── Exercise input ──
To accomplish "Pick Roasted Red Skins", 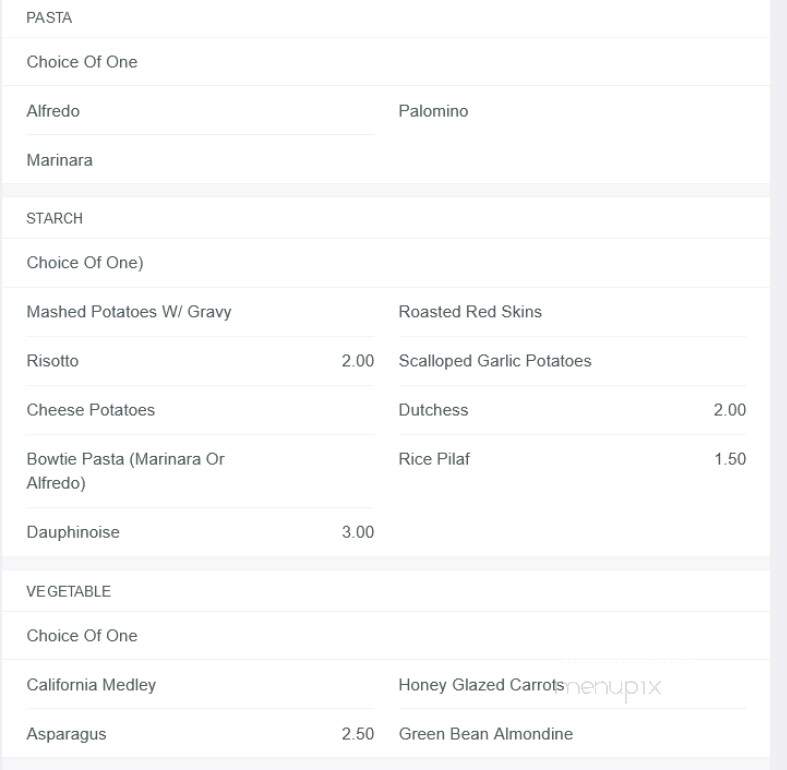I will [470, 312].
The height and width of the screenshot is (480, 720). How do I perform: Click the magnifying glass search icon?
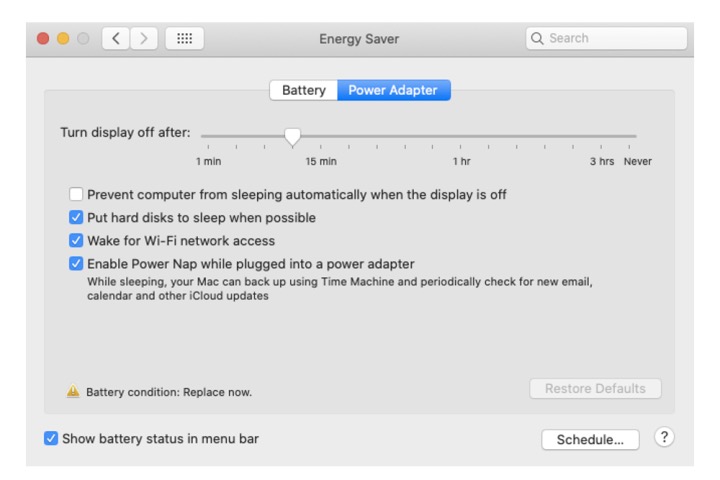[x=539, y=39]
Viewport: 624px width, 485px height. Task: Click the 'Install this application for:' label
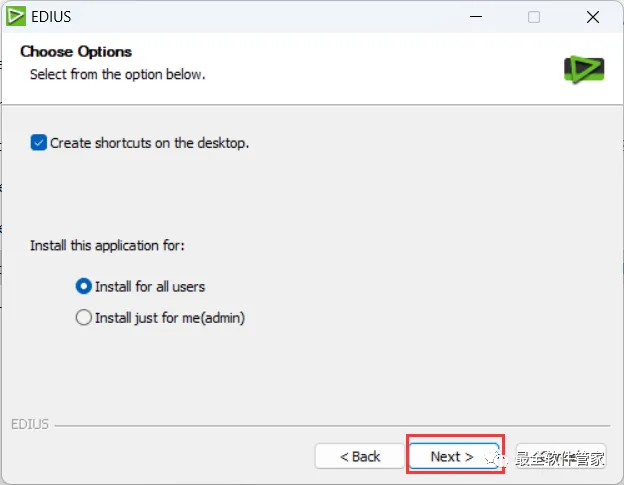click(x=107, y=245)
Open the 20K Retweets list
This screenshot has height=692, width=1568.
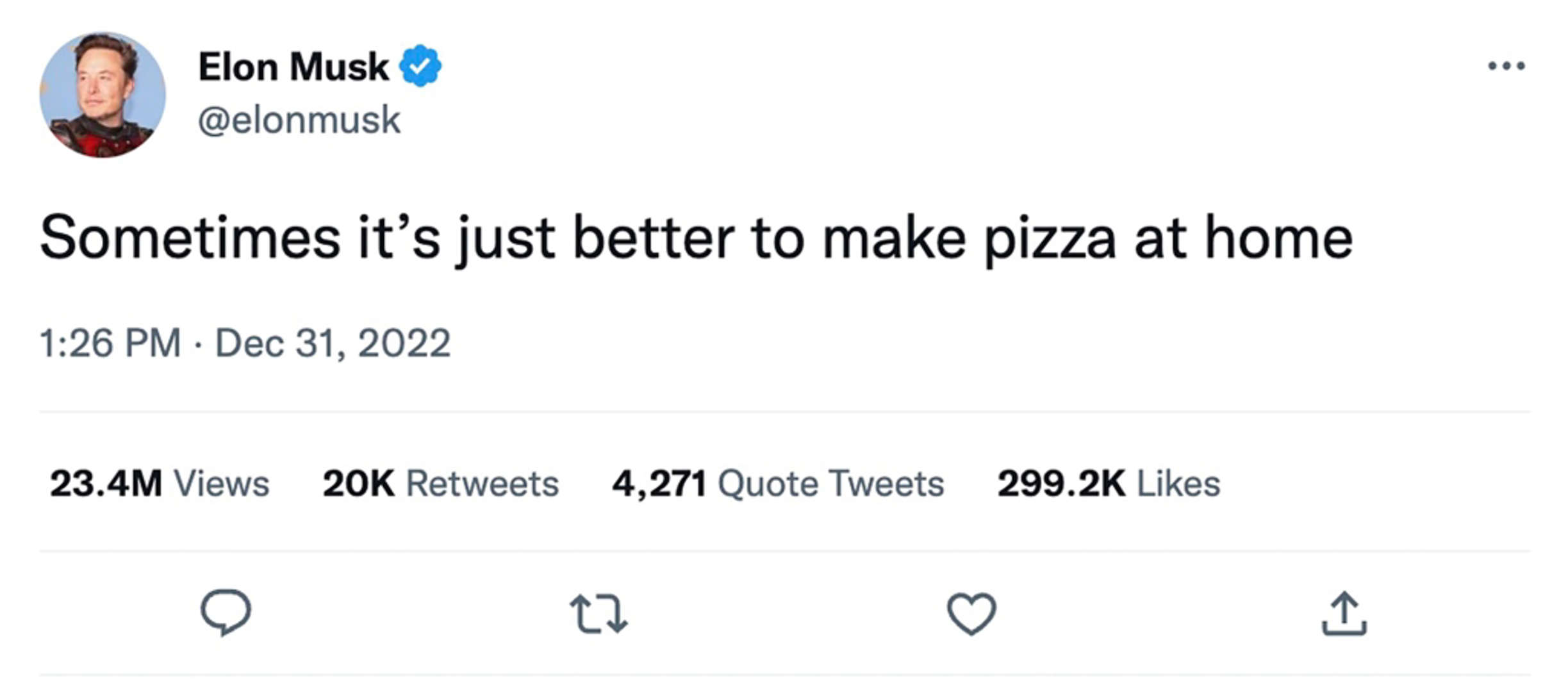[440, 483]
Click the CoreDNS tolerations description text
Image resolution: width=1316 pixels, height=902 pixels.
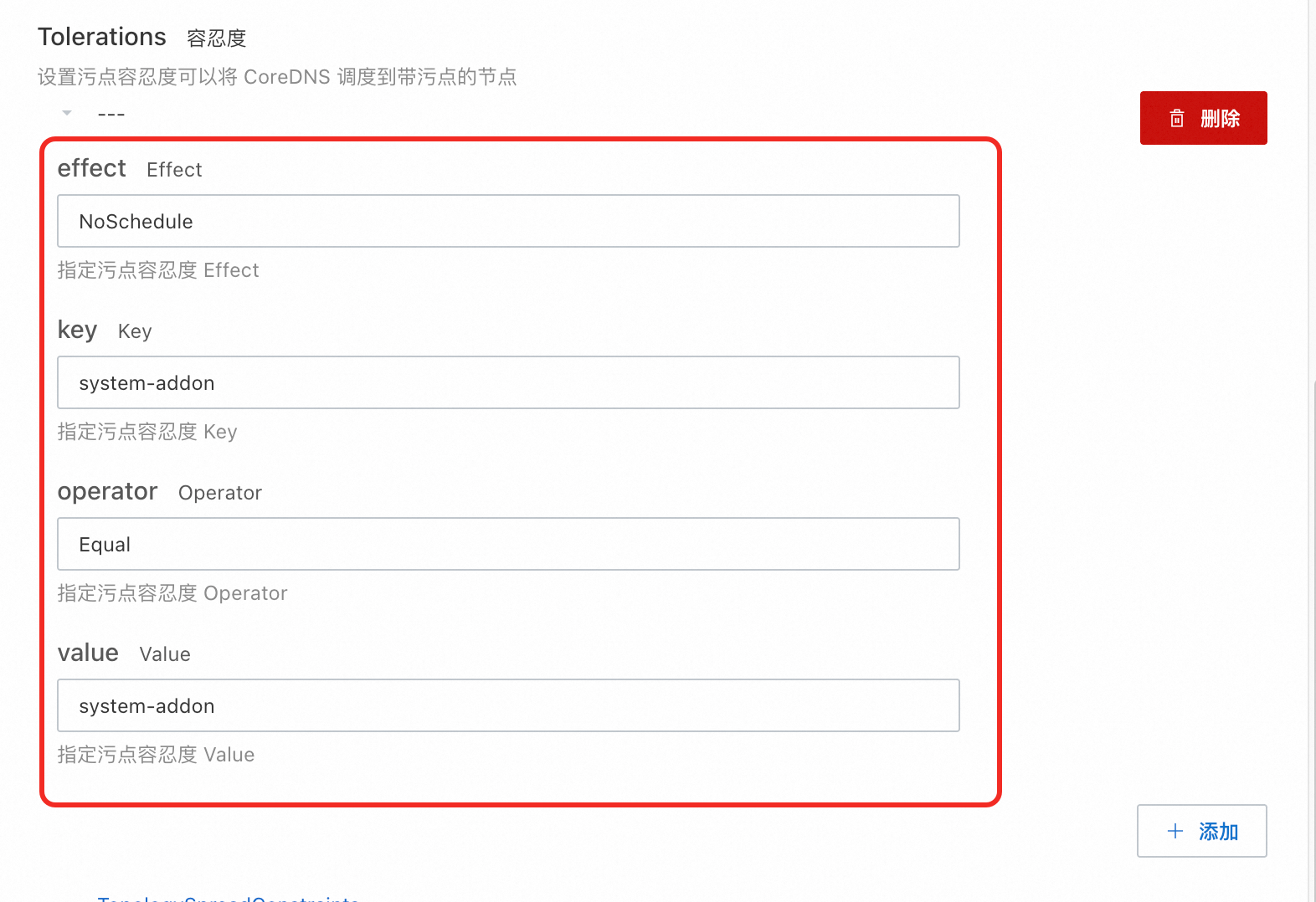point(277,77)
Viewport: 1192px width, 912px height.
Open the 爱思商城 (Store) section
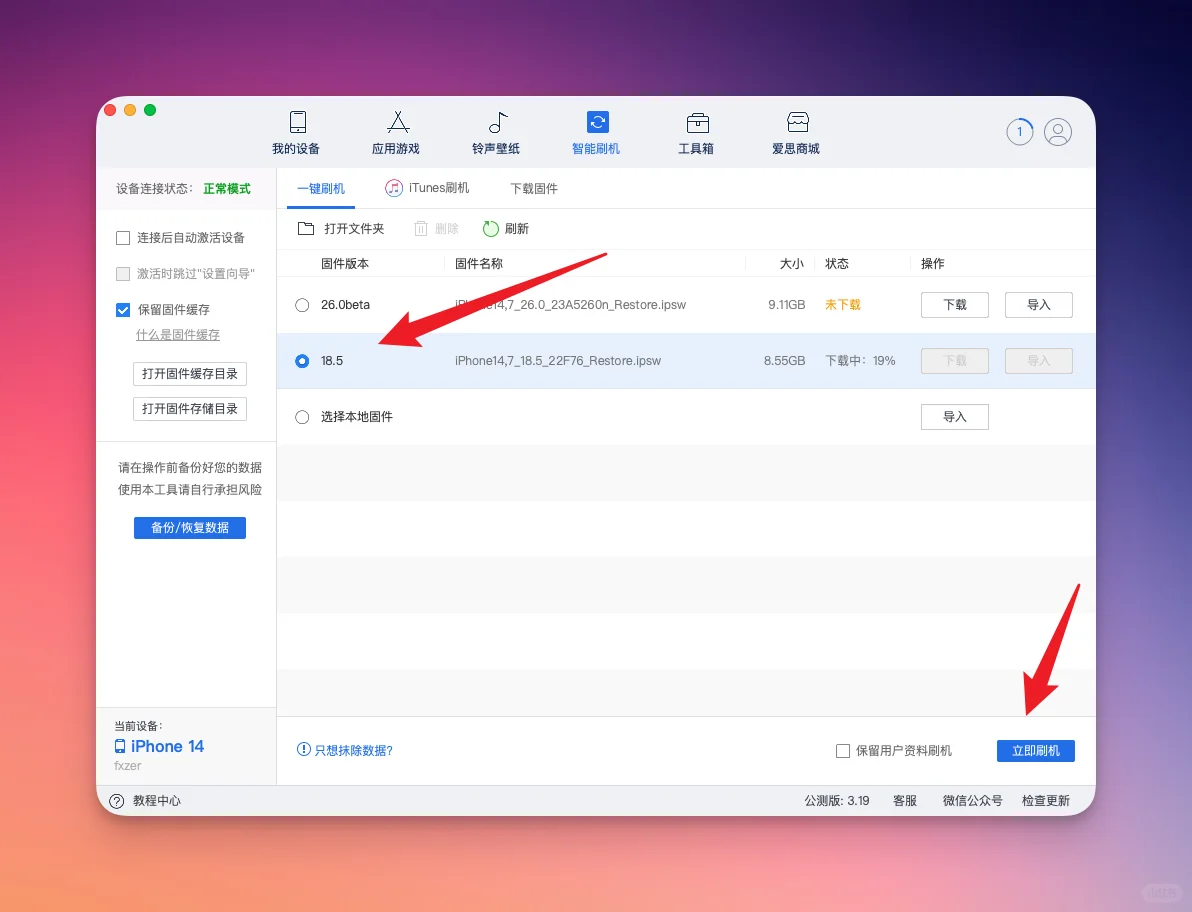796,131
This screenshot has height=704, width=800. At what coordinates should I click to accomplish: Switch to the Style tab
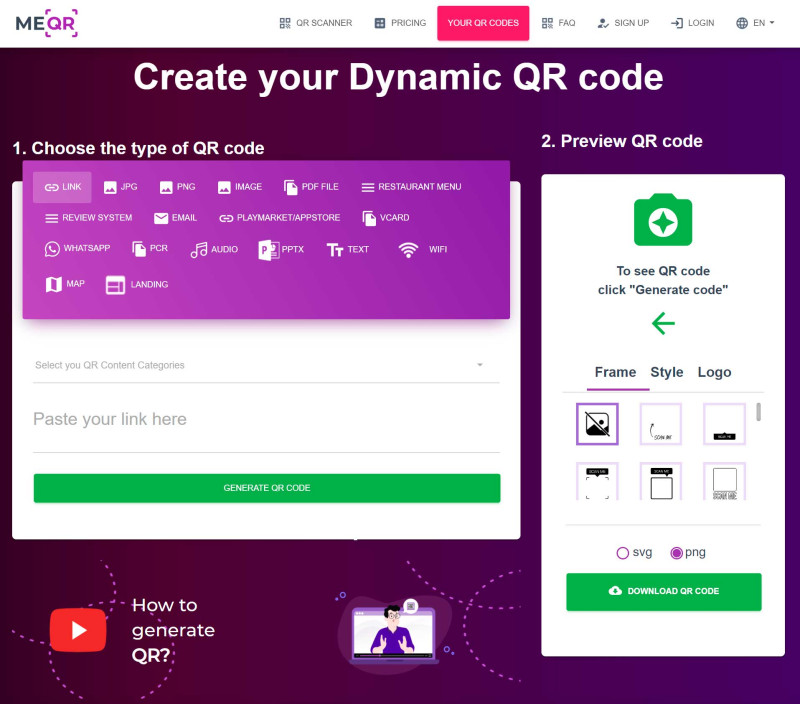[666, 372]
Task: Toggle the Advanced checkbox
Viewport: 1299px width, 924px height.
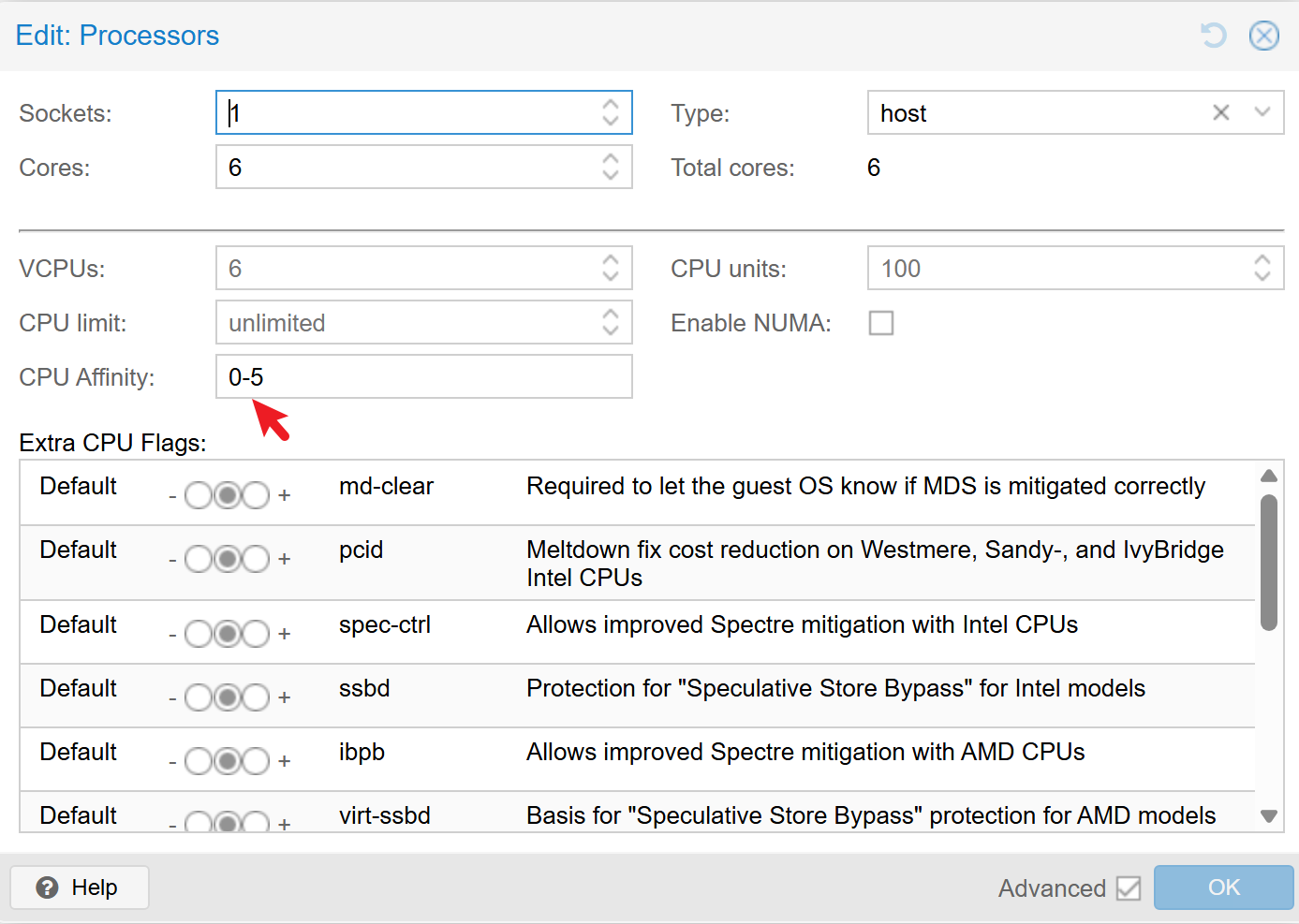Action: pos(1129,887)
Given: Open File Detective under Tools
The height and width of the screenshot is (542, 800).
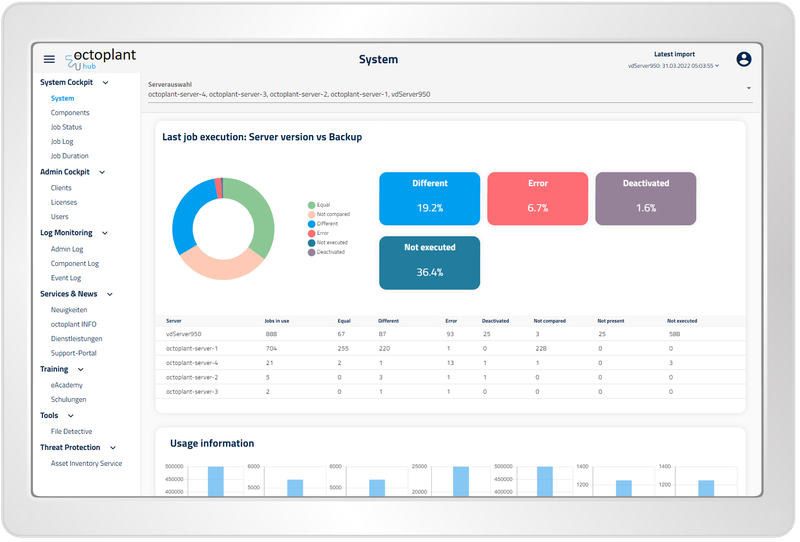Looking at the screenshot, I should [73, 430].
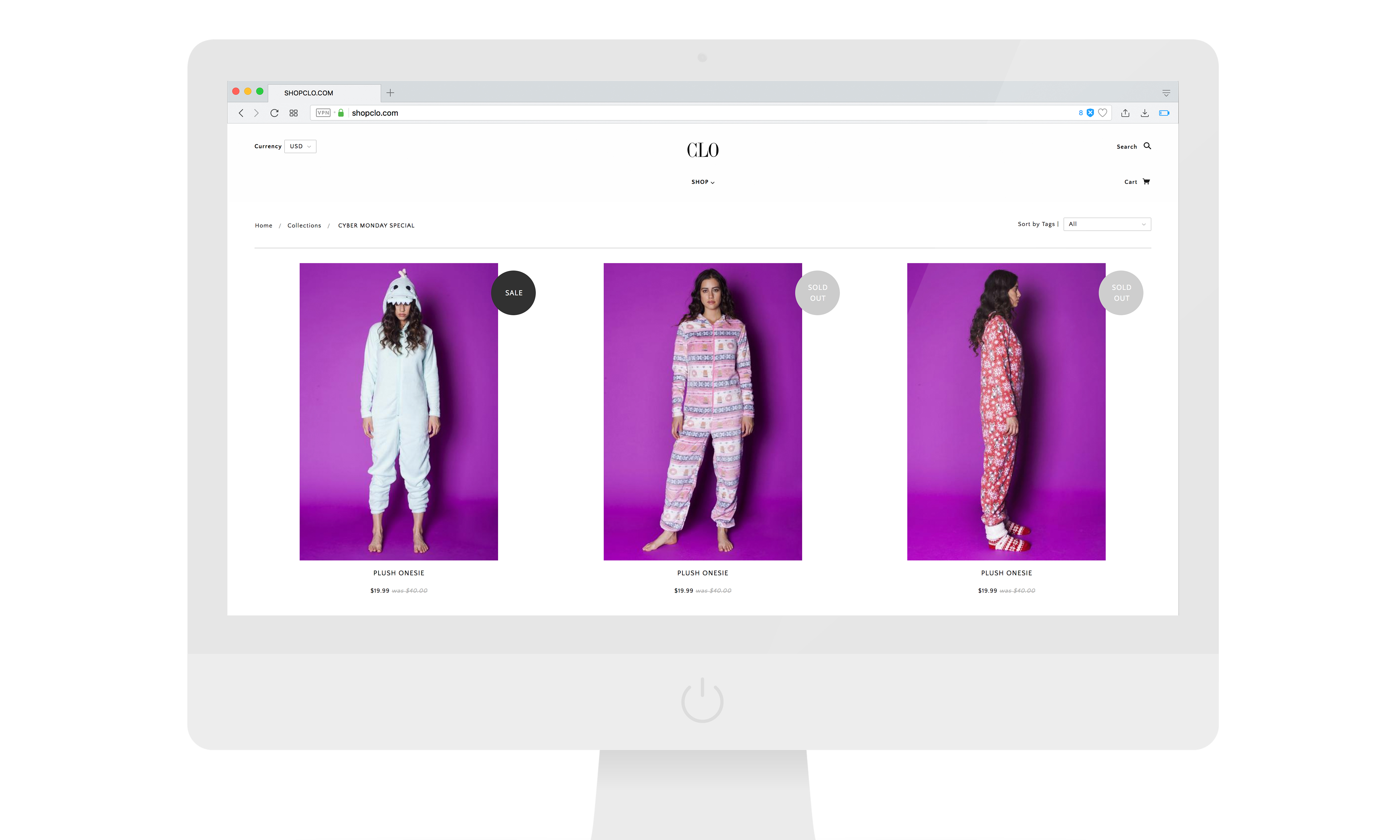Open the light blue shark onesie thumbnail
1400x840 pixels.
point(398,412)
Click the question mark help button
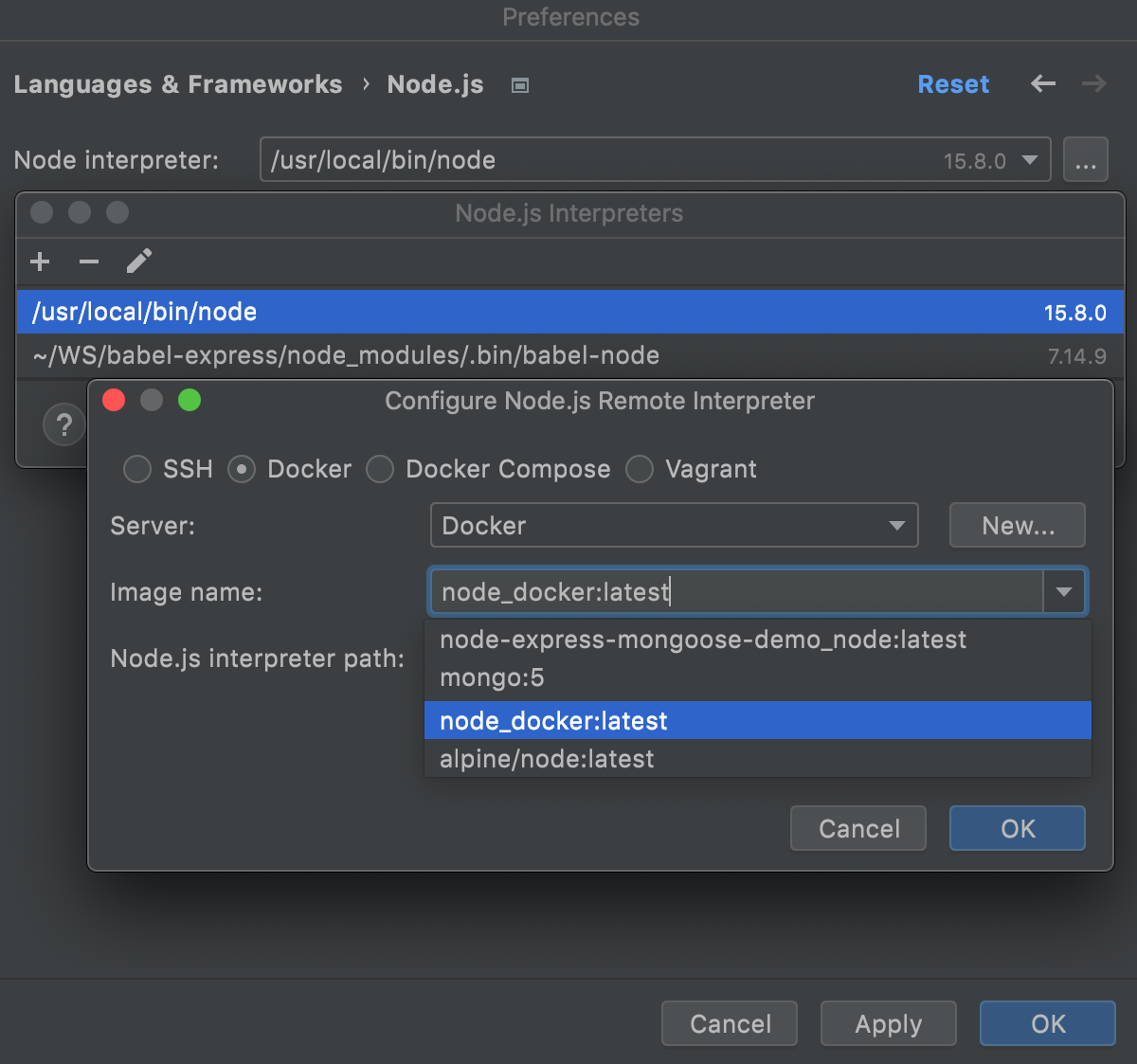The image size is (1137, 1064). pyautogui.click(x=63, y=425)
───
- [Stated exercise]
Rewrite the entries, from the line containing "Given: Open File Detective under Tools" through the end of the entries inclusive, as a JSON list of strings with one string per line, skipping blank lines and leaving out the pictures.

- [Answer]
[
  "Given: Open File Detective under Tools",
  "The height and width of the screenshot is (542, 800).",
  "Looking at the screenshot, I should [73, 430].",
  "Open the light blue shark onesie thumbnail",
  "1400x840 pixels.",
  "point(398,412)",
  "Click the question mark help button",
  "The image size is (1137, 1064). pyautogui.click(x=63, y=425)"
]